"Dirty Cash (Money Talks)" is a song by British dance music act the Adventures of Stevie V. It was first released in December 1989 on the Mercury record label, then again in 1990 both on 7-inch vinyl. The 1990 release peaked at number two on the UK Singles Chart, number one in the Netherlands, and topped the US and Canadian dance charts. The song features vocals by Melody Washington, a music teacher from Georgia living in England and teaching for the U.S. Air Force, who met Stevie while she was playing in a local club near his home. Mick Walsh composed the track while Stevie Vincent produced it.

In 1997, "Dirty Cash" was re-released as a remastered '97 remix, and in June 2014, the song was once again remixed, this time by Alan Fitzpatrick. Australian music channel Max included it in their list of "1000 Greatest Songs of All Time" in 2013.

Critical reception 
David Taylor-Wilson from Bay Area Reporter said the song "has all the ingredients for a solid dance hit, with a style somewhat reminiscent of Soul II Soul." Bill Coleman from Billboard described it as a "seductive house track with an underground sensibility sports a tasty vocal hook and top of the chart potential." Another editor, Larry Flick called it "a scathing, house-fueled ode to capitalism". Ernest Hardy from Cashbox called it "a biting-yet-melancholy melding of dance, rap, and R&B that contrasts a hard rap with caressing female vocals." He added, "It's one of the year's best singles, and one of the most misunderstood." Dave Sholin from the Gavin Report wrote that British-based writer/producer Stevie Vincent "spent six weeks Top Ten in the U.K. with this track, selling a quarter million copies in the process—no easy task in that market." He noted it as a "exceptional entry."

Pan-European magazine Music & Media commented: "This is top-rate hiphouse.
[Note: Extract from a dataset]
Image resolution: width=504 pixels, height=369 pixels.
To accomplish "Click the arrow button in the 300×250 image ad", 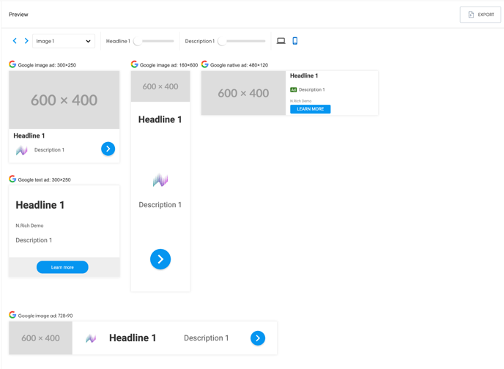I will (108, 149).
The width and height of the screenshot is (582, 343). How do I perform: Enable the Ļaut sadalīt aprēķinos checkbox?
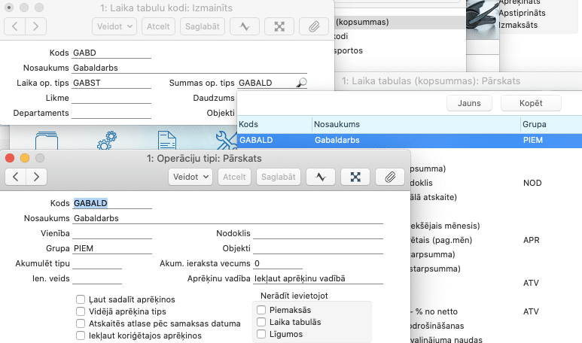[x=81, y=299]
There is a killer beat, a brilliant chorus, a funky sax, all bound together with a liberal dash of humour. Perhaps more importantly though, it all sounds refreshing and new." A reviewer from The Network Forty stated that the track is "almost a mood piece", and said that it "has a soulful vocal approach backed by a Euro-dance production somewhat reminiscent of the Pet Shop Boys." Pop Rescue said that "Dirty Cash" is "a fantastic slice of 90s music." Miranda Sawyer from Smash Hits labeled the song as "hip-house at its most brilliantly scuzzy. A bump and grind bass and Adamski-like fiddly bit drives this heavy rap and hookline scudding along. Top." Stewart Walker from Toledo Blade noted in his album review, that Stevie V. "blends aspects of both musical forms well [hip-hop and house music] to produce a polished sound that is best illustrated" on "Dirty Cash (Money Talks)".

Chart performance 
"Dirty Cash (Money Talks)" was successful on the charts of several continents. In Europe, it reached number-one in the Netherlands, and was a top 10 hit also in Belgium and the United Kingdom. In the latter, the single peaked at number two in its eighth week on the UK Singles Chart, on May 6, 1990. It was held off the top spot by Adamski's "Killer". "Dirty Cash (Money Talks)" also was a top 20 hit in Austria, West Germany and Switzerland. Outside Europe, it hit number-one on the Billboard Dance Club Songs in the United States. On the Billboard Hot 100, it reached number 25. In Oceania, the single peaked at number 18 in Australia and number 34 in New Zealand.

Track listing

Charts

Weekly charts

Year-end charts

Cover versions 
A remix of "Dirty Cash (Money Talks)" was released in late 2009, mixed by Funk K called "Dirty Cash 2009". "Dirty Cash" was covered by Liberty X, and featured on their 2005 album, X.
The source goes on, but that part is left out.